Exercise materials.

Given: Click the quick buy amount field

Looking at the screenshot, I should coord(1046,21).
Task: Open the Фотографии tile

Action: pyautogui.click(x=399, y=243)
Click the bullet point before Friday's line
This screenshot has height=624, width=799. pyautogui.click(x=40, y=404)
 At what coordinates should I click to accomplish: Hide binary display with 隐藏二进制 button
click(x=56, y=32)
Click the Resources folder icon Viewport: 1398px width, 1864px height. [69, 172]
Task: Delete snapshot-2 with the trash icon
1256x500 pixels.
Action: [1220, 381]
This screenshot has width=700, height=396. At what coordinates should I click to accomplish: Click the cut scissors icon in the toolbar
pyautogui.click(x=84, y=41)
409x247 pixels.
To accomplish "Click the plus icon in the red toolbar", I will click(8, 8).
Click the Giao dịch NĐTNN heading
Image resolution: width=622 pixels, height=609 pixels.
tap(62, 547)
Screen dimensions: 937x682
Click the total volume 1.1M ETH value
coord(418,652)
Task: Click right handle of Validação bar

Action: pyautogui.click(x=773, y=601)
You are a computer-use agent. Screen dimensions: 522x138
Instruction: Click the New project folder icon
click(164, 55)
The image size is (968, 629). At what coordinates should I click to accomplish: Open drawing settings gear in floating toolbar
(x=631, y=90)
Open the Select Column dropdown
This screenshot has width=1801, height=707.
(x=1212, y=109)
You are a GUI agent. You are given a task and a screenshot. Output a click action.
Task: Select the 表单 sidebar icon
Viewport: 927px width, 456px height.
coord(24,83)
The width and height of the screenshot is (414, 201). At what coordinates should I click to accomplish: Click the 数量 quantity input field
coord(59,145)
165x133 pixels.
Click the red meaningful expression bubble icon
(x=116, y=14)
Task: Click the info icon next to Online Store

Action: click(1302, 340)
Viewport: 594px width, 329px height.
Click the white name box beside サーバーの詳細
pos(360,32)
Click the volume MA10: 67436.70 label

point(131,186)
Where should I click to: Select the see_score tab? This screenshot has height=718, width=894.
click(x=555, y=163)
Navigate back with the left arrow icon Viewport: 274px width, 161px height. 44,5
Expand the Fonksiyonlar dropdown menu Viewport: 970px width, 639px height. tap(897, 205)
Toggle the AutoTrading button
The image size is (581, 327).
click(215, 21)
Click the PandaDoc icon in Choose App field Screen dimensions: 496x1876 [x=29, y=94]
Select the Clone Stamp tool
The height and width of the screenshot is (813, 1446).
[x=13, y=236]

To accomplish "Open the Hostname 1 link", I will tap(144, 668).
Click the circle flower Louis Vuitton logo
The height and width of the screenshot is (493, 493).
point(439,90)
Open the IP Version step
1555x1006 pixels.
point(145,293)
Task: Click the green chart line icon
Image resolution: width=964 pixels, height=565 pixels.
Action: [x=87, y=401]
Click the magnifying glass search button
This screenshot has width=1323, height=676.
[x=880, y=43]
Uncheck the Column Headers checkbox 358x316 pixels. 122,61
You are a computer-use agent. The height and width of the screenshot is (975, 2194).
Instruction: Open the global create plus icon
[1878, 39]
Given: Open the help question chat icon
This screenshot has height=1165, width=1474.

Problem statement.
Count the lines of the records above that contain the string "Column", matching case, and give only that number.

Answer for this exercise.
2